2018 Volume 54 Issue 7 Pages 1324-1331
Purpose: The prognostic factors for native liver survival (NLS) of patients with biliary atresia (BA) after Kasai portoenterostomy were evaluated on the basis of our institutional experience.
Methods: Eighty-four patients with BA who underwent Kasai portoenterostomy from 1984 to 2017 were enrolled in this study. The patient characteristics, preoperative examination results, age at Kasai portoenterostomy, and initial dose of corticosteroids in patients with NLS (NLS group) and patients who died or underwent liver transplantation (non-NLS group) were analyzed.
Results: The NLS rates 1, 10, 20, and 25 years after surgery were 77.4%, 62.7%, 56.6%, and 46.9%, respectively.

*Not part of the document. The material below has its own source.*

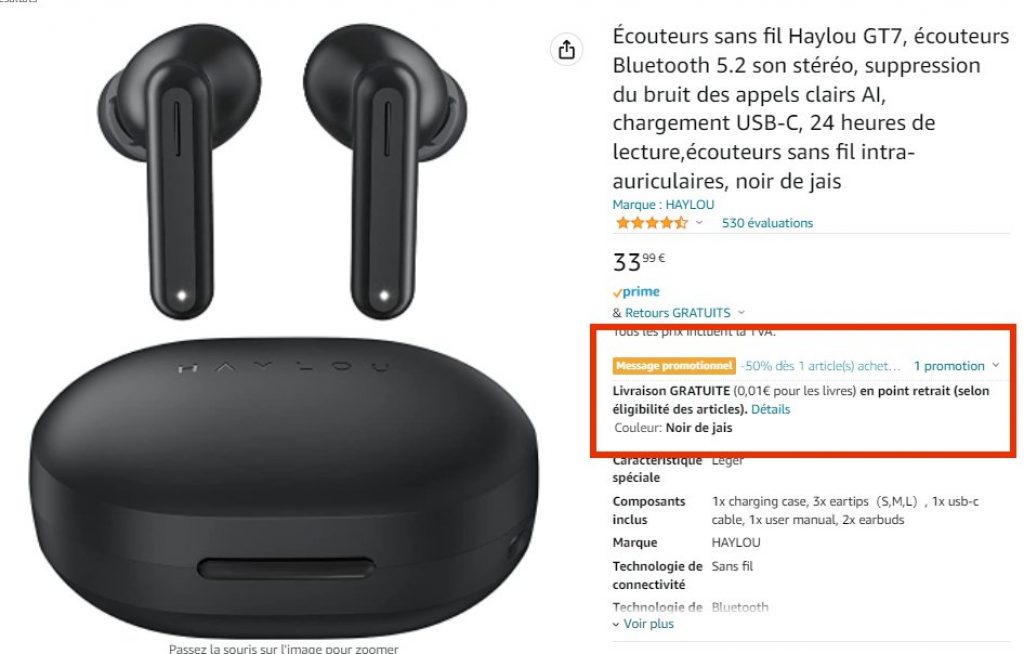Click the star rating icons
This screenshot has height=654, width=1024.
click(x=651, y=223)
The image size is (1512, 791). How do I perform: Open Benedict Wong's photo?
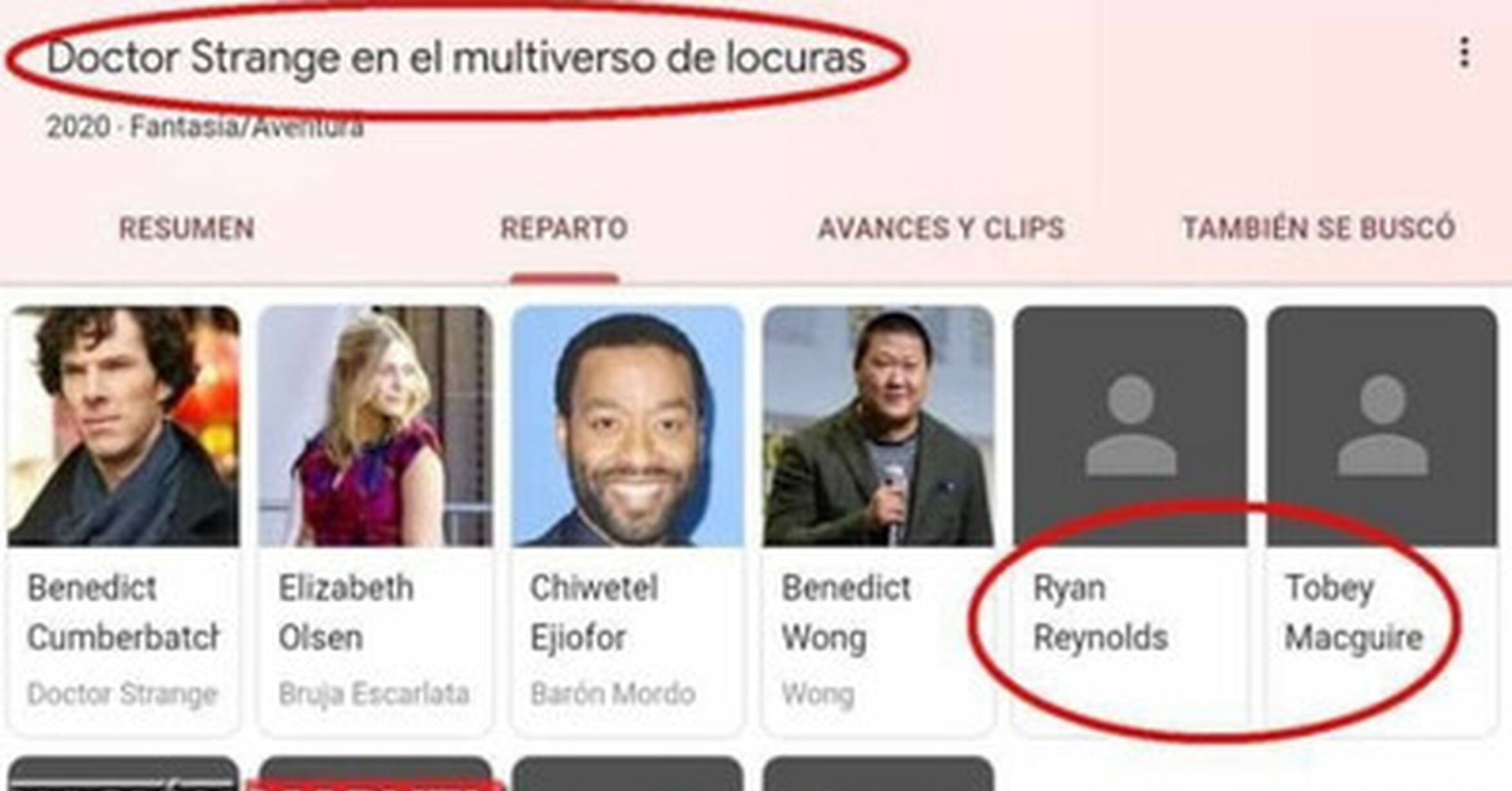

The mean ages at Kasai portoenterostomy (days) were 60.4 ± 16.3 in the NLS group and 73.1 ± 29.5 in the non-NLS group (p = 0.0135). The preoperative AST levels (IU/ l) were 180.1 ± 113.8 in the NLS group and 257.2 ± 231.4 in the non-NLS group (p = 0.0489). The preoperative serum total bilirubin levels (mg/dl) were 9.16 ± 3.65 in the NLS group and 12.77 ± 5.45 in the non-NLS group (p = 0.000489). The preoperative serum direct bilirubin levels were 6.27 ± 2.00 in the NLS group and 8.77 ± 4.15 in the non-NLS group (p = 0.000484). The initial doses of corticosteroids (mg/kg/day) were 3.49 ± 1.21 in the NLS group and 2.49 ± 1.73 in the non-NLS group (p = 0.00247).
Conclusions: In the present study of BA patients who were treated in our institution, the age at Kasai portoenterostomy, preoperative AST and serum bilirubin levels, and initial dose of corticosteroids were suggested to be useful prognostic factors for NLS.